Aug 25, 2013

Reflecting on Aging? “Life can only be understood backwards; but it must be lived forwards.”

This Thursday, I went to visit my grandmother-in-law with my in-laws. On the way to there, the nursing home called to inform auntie that Grandma injured her head while she was trying to get out from her bed. Once we reached the nursing home, we were guided to Grandma's room because she could not get out of her bed due to the bruise she had on her head. For a 96year old person, Grandma is a headstrong and self-willed person, who speaks her thoughts honestly, and questions everybody's whereabouts etc. That is my Grandma-in-law.

She was in such a bad mood and kept fussing about the bruise on her head. It was not a Big Deal, the nurse did put an ice block pillow for her to rest on, but that did not calm her down. She kept banging her fist to the wall and lamenting how regrefully she was for the whole 20 minutes. When the nurse came in to check on her, she spoke so professionally to the nurse, you will be surprised at the 360degree change in attitude. As mentioned, she is willful in her way and to us uncompromising. I supposed we cannot blame her because as one grow older, one tends to be unmanageable in all sense depending on the person's characteristic.

I have learned so much during this visit on aging and family and not forgetting guilt. Everybody ages and what should one do when one does not have the ability to take care of oneself anymore? That is when the family unit and money comes into picture.Grandma-in-law is a lucky woman to have her kids taking care of her till she was in her early nineties before the kids sent her to the nursing home. What if you have been a good parents but have kids who cannot afford to take care of you? What if you have don't have kids at all, who is going to take care of you? How am I am going to take care of my aging parents who live overseas? Do I leave them all to my sister to care? So many unsolved questions appearing in my head.

Parents-in-law did research on several nursing homes and communicated closely to the elderly day care center manager. Problems was solved one at a time even though it might involved moving an unhappy grandma away from her home, which she had not left for 90years. Learning from this process, I predict I might go back home to take care of my aging parents in time to come. I cannot just let my sister handle everything. It will be too much of a burden to her. Maybe I have to travel to and forth is my husband is not going back with me. The future is unsettle nevertheless I can learn from the present. How are you planning your retirement?

How true this quote by Soren Kierkegaard mirrors one's life “Life can only be understood backwards; but it must be lived forwards.”  

3 comments:

AngrySeaOtter said...

Great post! I was thinking about this the other day when remember my Great-Grandma and how she was able to live in "assisted living" until she was about 96 or so. Assisted living here is when you live in your own apartment but it is in a building where there is nursing staff on-site at all times. So you are very independent yet have the security of people to assist you should you fall, become sick, and so on.

It sounds like your in-laws took great care in selecting the place that was best for the Grandma-in-law and the family. And it sounds like she is lucky that she has family who still visits her in the nursing home - when we'd visit Granny in the nursing home, it broke our hearts to see so many people who live in the nursing home and have no visitors. Sometimes I'm sure because they may not have kids or grandkids, but so many others have family who do not visit.

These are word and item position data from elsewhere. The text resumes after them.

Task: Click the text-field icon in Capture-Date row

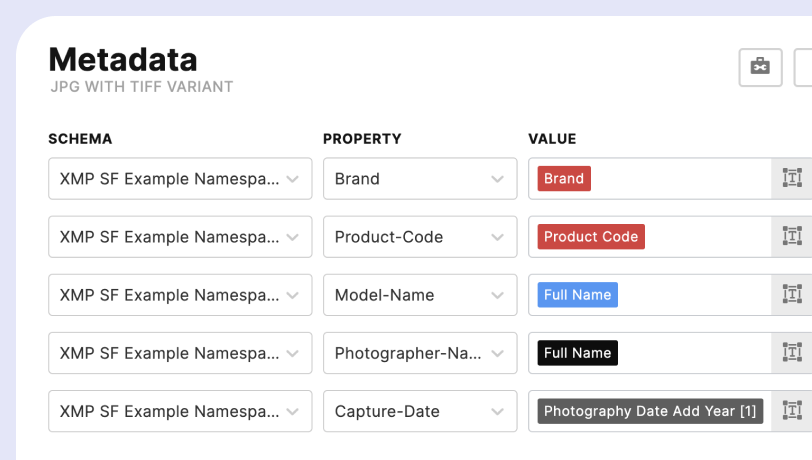Action: click(792, 411)
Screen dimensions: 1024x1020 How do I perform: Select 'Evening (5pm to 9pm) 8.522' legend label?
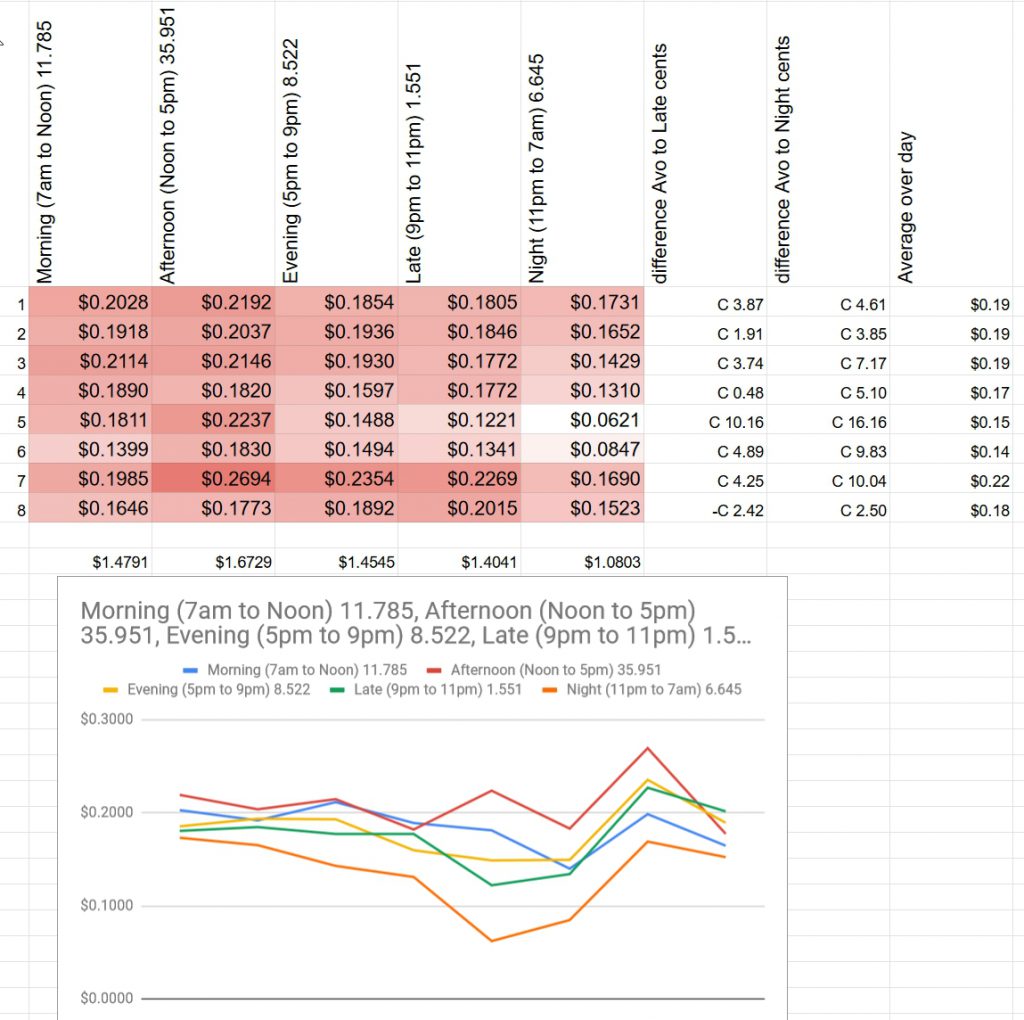point(219,690)
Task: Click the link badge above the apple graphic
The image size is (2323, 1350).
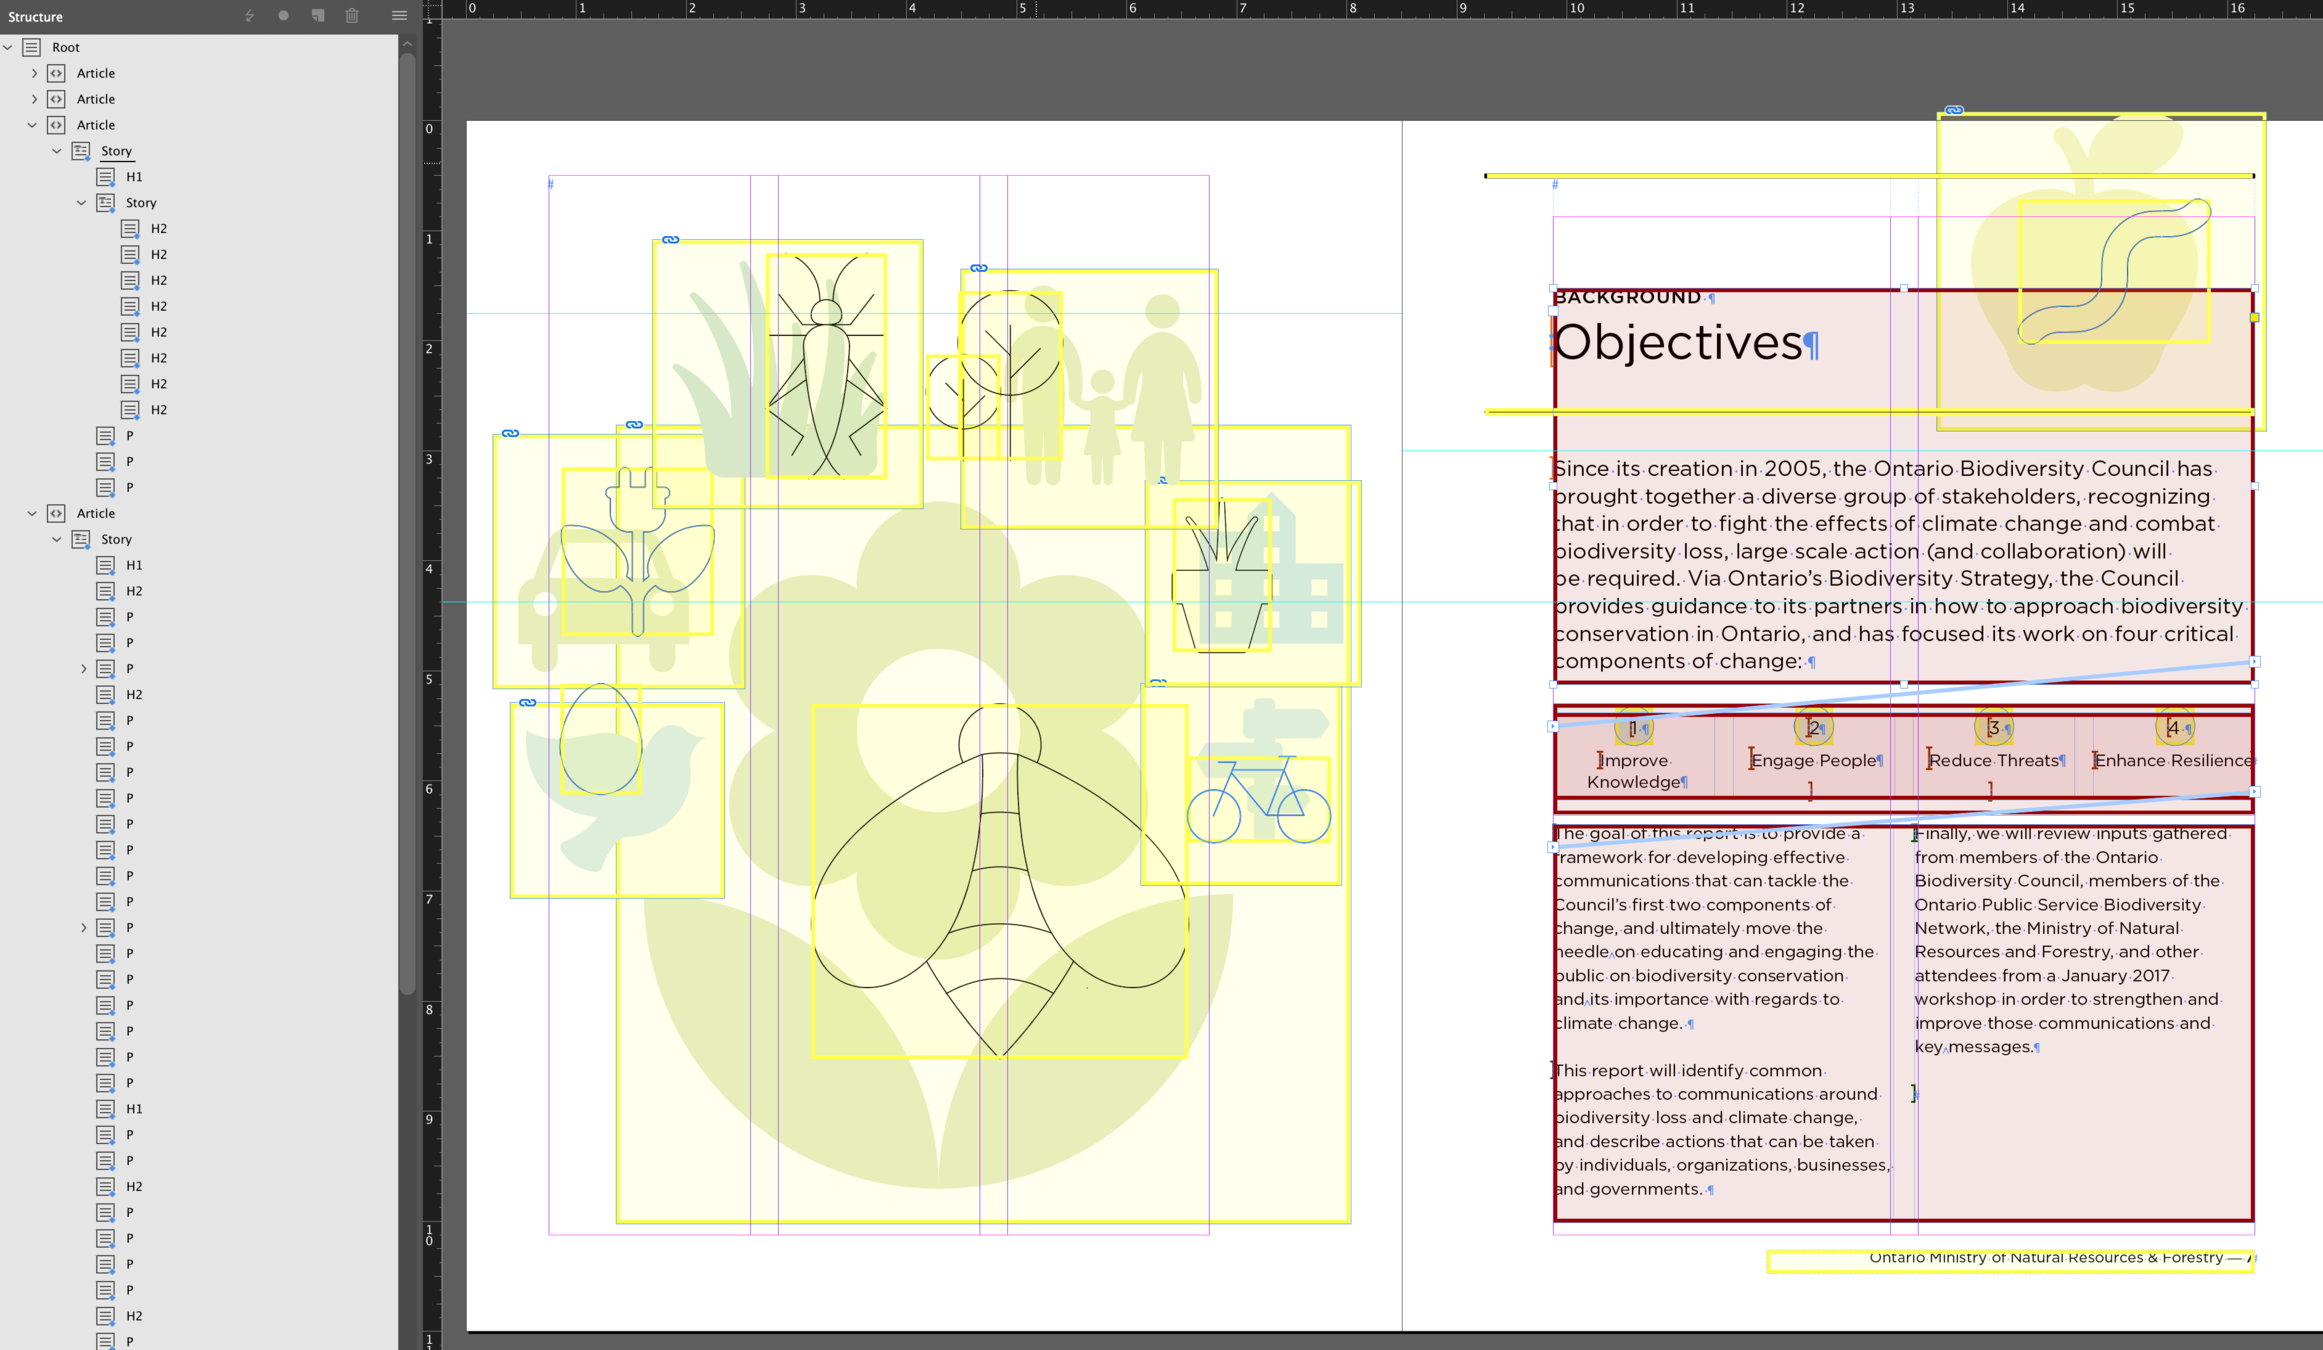Action: (x=1953, y=110)
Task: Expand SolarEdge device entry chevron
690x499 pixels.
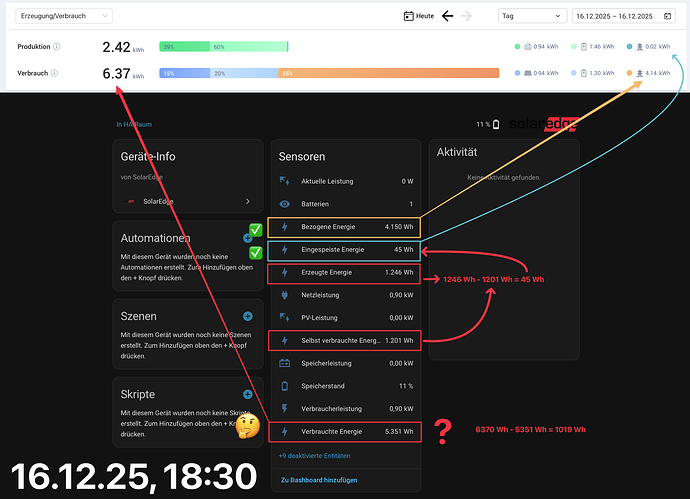Action: 248,201
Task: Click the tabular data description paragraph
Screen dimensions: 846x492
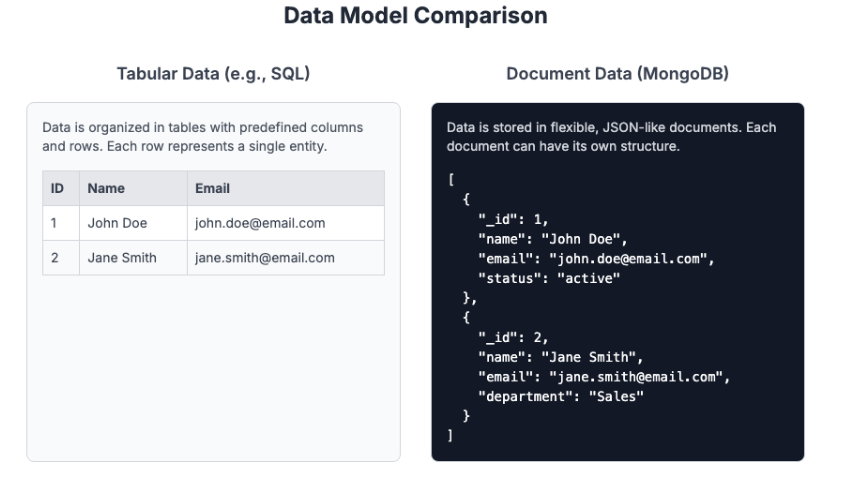Action: pyautogui.click(x=203, y=137)
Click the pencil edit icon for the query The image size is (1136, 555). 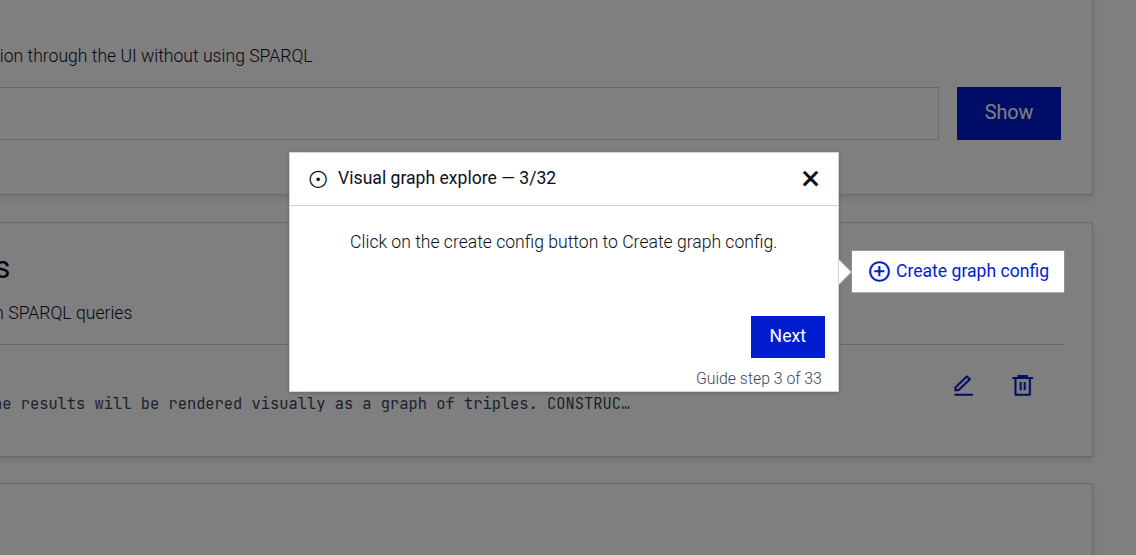point(962,385)
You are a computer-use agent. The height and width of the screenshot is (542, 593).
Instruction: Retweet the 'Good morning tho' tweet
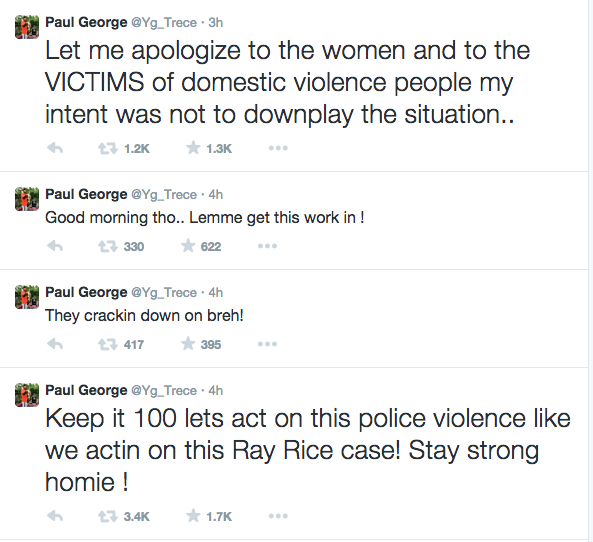[x=108, y=247]
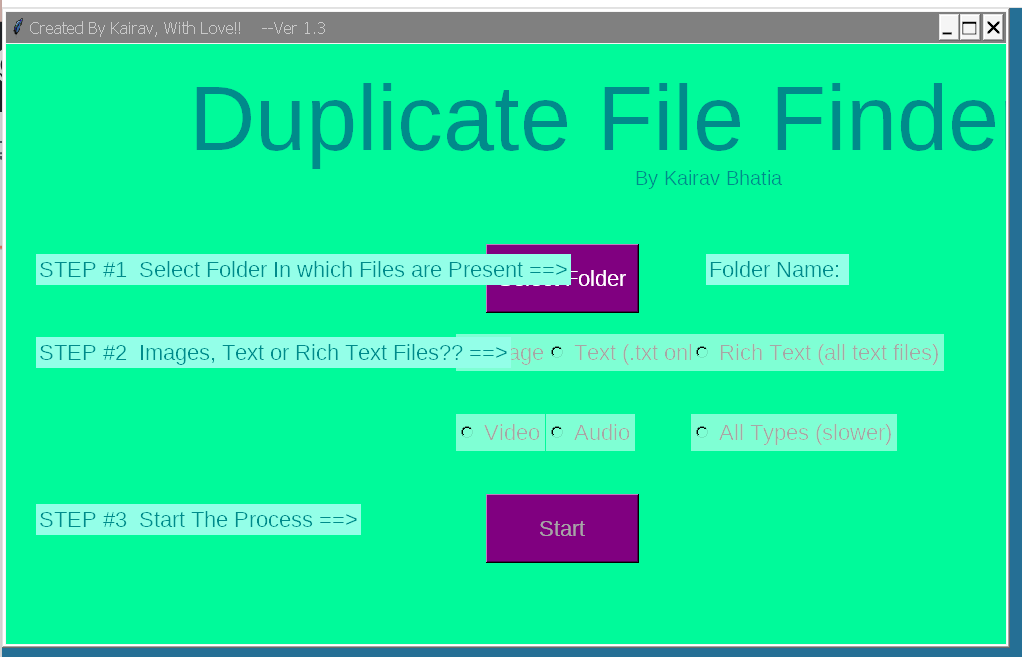1022x657 pixels.
Task: Select the Text (.txt only) radio option
Action: (x=558, y=352)
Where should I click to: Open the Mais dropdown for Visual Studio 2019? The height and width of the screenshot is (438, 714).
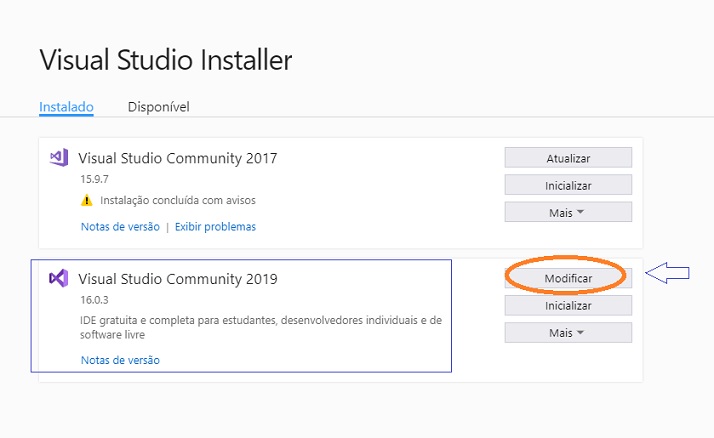click(x=568, y=333)
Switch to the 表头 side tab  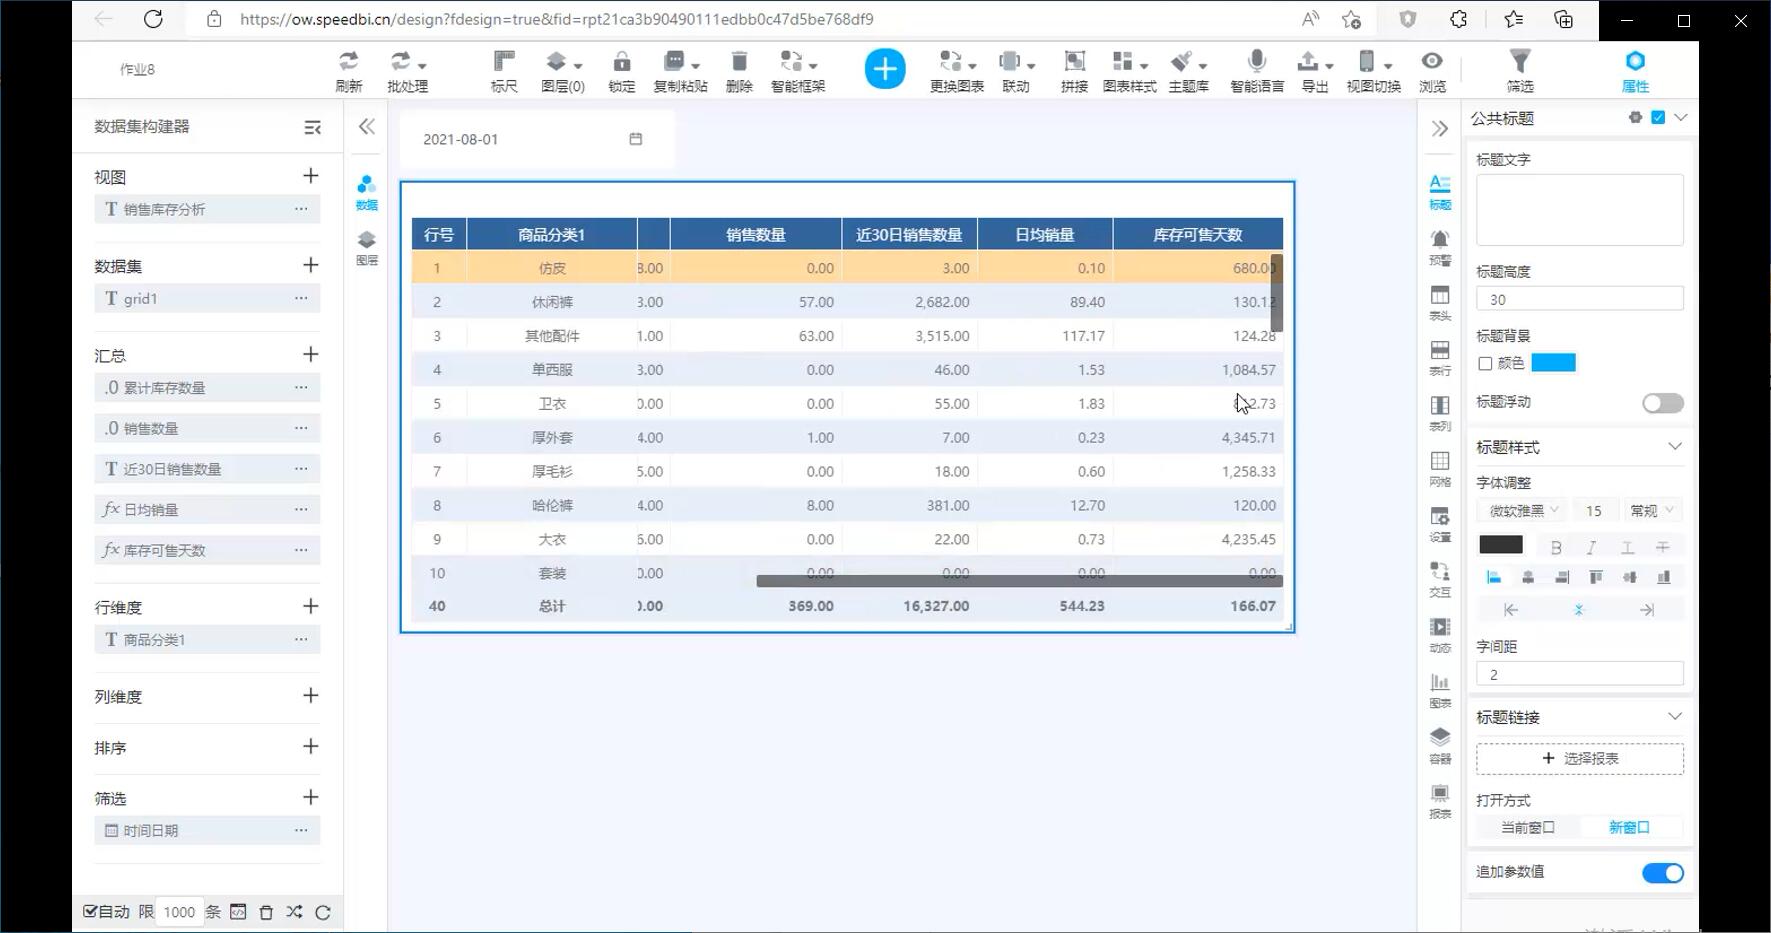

It may never be to early to start considering what will happen when a parent can no longer take care of themselves. In my family, will I take care of them because I'm the oldest? Or my sister because she's a nurse? Or my brother because he's the biggest and strongest? In any case, it will mean an adjustment for the entire family but one that can be made. I suppose it's all about the mind set you strive to have while making the adjustment.

Sachiko Matsuda said...

Have you spoken to your siblings about parents and old age? I think in States, individual values are strong compared to Asia. Thus, visits to old folks might be rare? So many arguements about it. You can also say not all Americans are individualistic and they tent to visit their elderlies at the nursing home. Tough issue.

AngrySeaOtter said...

Yes, this is a tough issue that varies person to person! But I agree that Americans can tend to be individualistic, perhaps to the point of appearing selfish (whether that is perceived the same way elsewhere, I'm not sure). I probably should start talking to siblings about it - never can be too prepared!